Danielo - odzież kolarska

Dlaczego Giro d’Italia 2015 jest “ludzkie”?

Dlaczego trasa przyszłorocznego Giro d’Italia jest tak zrównoważona? Dyrektorowi włoskiego wyścigu Mauro Vegni przyświecał klarowny plan, jasny cel.

Kierowaliśmy się następującą koncepcją. Chcieliśmy, by zawodnik, który, będzie walczył o zwycięstwo w generalce, a myślimy tutaj w pierwszej kolejności o Alberto Contadorze (Tinkoff Saxo), mógł następnie w lipcu również włączyć się do walki o triumf w Tour de France

– powiedział Vegni po prezentacji trasy Giro.

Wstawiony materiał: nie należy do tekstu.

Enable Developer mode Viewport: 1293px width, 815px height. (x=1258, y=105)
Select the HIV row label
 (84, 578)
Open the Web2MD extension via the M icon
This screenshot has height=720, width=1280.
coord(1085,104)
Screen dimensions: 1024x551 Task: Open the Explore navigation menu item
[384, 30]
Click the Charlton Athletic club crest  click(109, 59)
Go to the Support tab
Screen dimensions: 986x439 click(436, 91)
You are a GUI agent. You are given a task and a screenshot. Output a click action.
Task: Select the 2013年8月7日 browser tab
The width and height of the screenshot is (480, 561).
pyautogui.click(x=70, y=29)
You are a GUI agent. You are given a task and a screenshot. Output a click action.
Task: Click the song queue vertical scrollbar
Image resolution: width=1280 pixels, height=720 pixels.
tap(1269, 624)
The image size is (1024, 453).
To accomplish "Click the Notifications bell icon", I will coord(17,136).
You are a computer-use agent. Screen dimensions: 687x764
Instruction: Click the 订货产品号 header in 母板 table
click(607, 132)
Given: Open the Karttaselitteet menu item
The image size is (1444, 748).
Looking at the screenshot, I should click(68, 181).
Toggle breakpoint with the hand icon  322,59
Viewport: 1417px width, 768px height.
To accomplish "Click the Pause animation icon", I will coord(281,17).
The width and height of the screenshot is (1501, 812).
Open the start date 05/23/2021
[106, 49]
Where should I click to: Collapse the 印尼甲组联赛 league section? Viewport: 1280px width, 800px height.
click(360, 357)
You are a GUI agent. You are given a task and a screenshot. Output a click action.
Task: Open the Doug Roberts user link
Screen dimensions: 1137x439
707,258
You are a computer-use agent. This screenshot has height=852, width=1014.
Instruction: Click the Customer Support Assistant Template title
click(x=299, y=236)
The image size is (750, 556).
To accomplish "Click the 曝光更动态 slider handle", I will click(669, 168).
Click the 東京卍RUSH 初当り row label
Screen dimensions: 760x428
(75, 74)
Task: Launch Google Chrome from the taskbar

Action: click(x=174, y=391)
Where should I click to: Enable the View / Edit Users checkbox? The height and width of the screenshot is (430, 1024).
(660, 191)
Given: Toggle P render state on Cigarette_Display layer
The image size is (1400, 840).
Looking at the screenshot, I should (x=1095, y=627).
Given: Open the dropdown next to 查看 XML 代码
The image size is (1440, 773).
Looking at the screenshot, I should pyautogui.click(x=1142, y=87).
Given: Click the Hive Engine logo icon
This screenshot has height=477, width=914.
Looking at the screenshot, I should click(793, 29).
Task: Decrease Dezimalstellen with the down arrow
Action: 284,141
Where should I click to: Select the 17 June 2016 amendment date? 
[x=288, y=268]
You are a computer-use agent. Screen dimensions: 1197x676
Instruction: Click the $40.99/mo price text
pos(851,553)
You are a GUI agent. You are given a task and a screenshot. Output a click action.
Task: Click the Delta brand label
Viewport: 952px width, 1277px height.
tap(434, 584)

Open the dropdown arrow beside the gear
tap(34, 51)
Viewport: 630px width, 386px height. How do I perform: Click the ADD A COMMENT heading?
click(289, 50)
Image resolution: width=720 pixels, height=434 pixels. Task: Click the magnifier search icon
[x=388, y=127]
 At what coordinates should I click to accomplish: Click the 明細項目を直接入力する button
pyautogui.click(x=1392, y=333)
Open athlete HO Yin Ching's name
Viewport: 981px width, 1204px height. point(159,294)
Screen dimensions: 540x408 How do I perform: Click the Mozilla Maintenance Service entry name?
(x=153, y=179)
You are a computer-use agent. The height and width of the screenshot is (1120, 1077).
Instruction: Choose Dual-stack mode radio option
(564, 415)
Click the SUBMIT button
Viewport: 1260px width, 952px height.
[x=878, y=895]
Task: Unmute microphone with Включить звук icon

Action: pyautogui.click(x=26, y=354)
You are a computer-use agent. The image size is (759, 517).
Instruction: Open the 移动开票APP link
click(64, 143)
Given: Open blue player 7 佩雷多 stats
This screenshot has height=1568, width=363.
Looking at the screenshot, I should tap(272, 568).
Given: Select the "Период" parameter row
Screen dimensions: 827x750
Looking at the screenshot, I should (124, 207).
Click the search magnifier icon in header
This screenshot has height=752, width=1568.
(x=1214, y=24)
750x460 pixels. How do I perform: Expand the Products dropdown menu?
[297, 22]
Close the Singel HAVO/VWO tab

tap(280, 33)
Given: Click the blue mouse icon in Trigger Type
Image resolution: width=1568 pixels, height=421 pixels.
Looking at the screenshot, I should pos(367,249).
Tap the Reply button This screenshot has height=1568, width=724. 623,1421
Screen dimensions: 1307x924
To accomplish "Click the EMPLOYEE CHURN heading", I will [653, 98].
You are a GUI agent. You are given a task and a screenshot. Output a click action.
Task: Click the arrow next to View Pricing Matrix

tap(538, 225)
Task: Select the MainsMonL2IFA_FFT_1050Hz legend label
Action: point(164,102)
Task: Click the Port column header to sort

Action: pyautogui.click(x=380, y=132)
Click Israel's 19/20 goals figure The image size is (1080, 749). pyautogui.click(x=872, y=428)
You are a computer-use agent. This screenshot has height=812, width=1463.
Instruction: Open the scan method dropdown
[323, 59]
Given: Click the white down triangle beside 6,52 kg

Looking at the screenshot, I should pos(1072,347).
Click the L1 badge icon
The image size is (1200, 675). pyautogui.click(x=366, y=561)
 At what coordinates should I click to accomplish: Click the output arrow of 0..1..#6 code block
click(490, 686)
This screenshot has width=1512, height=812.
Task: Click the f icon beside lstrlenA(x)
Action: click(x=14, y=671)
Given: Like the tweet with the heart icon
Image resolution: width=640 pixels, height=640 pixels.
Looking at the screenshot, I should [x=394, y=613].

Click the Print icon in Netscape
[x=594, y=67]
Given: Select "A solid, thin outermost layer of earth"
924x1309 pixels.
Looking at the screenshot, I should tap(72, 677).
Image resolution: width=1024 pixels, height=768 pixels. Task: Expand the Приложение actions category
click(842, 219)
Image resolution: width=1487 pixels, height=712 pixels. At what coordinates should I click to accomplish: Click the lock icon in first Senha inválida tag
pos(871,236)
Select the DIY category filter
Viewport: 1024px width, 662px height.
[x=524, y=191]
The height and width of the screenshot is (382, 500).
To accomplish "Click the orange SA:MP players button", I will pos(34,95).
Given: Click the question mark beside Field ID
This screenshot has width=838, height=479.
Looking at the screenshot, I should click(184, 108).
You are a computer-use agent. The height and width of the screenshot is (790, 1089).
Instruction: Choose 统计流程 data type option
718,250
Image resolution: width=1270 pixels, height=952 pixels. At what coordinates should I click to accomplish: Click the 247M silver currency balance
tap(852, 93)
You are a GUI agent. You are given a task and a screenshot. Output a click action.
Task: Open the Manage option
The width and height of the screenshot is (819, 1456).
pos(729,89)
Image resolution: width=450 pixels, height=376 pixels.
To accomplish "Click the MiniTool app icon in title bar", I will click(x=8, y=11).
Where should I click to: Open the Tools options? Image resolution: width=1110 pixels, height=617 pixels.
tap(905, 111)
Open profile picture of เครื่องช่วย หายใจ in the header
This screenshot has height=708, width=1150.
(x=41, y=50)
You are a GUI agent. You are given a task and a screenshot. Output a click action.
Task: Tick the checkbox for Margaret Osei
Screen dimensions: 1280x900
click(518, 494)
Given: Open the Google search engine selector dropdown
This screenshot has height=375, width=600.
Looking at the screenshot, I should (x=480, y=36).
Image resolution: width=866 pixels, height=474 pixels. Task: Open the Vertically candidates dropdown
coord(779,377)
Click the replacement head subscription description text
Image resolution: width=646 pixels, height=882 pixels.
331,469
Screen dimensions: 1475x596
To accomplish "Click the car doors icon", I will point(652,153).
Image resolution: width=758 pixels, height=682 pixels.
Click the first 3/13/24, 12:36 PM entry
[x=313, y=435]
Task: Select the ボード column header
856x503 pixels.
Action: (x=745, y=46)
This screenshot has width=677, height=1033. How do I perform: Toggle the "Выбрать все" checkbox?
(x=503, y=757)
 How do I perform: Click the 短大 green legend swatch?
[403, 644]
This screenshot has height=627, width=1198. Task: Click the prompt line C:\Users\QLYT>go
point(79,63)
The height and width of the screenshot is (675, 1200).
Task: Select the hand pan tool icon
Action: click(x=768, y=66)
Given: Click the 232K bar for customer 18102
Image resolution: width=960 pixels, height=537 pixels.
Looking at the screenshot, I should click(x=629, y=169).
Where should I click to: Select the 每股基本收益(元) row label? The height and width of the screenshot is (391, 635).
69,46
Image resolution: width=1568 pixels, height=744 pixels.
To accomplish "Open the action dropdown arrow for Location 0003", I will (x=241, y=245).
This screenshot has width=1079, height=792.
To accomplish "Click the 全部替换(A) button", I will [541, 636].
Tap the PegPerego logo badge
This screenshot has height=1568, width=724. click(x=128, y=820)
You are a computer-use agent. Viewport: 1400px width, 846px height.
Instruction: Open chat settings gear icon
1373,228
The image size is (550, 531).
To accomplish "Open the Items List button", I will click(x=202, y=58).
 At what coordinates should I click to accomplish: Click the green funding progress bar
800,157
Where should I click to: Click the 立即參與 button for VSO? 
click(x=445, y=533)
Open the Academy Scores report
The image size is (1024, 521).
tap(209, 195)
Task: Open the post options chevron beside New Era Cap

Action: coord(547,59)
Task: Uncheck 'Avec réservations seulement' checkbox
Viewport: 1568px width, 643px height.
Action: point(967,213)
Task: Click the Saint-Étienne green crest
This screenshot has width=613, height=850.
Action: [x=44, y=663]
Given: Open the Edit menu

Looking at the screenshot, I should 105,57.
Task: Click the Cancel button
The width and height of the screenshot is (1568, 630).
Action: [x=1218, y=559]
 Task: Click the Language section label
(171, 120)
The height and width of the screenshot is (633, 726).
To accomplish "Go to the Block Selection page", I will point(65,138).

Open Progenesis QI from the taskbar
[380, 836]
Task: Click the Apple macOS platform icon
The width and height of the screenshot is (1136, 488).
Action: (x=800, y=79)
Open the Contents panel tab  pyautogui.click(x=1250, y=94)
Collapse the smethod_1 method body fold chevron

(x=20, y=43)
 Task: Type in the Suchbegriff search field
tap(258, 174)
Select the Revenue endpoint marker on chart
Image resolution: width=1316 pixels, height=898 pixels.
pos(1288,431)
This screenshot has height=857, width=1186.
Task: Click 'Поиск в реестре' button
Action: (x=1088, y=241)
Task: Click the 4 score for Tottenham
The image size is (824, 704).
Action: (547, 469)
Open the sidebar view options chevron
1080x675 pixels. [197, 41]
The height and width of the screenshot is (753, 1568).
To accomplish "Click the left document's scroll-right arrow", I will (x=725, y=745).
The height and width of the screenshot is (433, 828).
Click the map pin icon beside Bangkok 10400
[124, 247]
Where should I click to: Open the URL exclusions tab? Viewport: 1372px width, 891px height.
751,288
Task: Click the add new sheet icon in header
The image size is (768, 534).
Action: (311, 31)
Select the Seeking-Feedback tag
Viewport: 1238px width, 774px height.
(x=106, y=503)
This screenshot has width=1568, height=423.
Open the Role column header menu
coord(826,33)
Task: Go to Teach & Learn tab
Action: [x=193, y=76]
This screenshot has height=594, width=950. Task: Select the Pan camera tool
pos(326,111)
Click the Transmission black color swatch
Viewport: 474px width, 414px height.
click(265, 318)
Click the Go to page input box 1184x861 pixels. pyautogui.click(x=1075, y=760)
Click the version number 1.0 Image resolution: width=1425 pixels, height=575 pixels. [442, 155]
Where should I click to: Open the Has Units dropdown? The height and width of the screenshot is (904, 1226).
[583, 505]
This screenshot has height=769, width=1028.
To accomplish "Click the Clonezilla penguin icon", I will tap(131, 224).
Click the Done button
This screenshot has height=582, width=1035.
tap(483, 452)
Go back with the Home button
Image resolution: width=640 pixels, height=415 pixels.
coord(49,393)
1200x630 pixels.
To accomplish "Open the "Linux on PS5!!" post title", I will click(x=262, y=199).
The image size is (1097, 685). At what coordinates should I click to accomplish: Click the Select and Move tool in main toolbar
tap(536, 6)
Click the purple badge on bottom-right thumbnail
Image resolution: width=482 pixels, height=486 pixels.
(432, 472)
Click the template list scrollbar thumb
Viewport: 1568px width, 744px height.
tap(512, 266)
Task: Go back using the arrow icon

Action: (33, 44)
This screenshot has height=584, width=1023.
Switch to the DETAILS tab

Ostatnim zawodnikiem, który w przeciągu jednego sezonu przesądził na swoją korzyść zarówno Giro, jak i Tour był w 1998 roku Marco Pantani. Contador zapowiedział, że w sezonie 2015 wystartuje w obu trzytygodniówkach, a znając „Księgowego”, będzie z pewnością jechał na całego.

Chcielibyśmy wykreować pojedynki między kolarzami, które przejdą do historii kolarstwa, do historii sportu. Wiadomo, że Giro bardziej na tym zależy, przede wszystkim pod względem zainteresowania wśród mediów i kibiców, niż szefom Touru

– dodał Vegni.

Jego poprzednik na stanowisku dyrektora Angelo Zomegnan miał w zwyczaju podkreślać, że Giro jest „najcięższym wyścigiem na świecie”. Tym razem, przynajmniej na papierze, impreza już taką nie będzie. Stanie się bardziej „ludzka”.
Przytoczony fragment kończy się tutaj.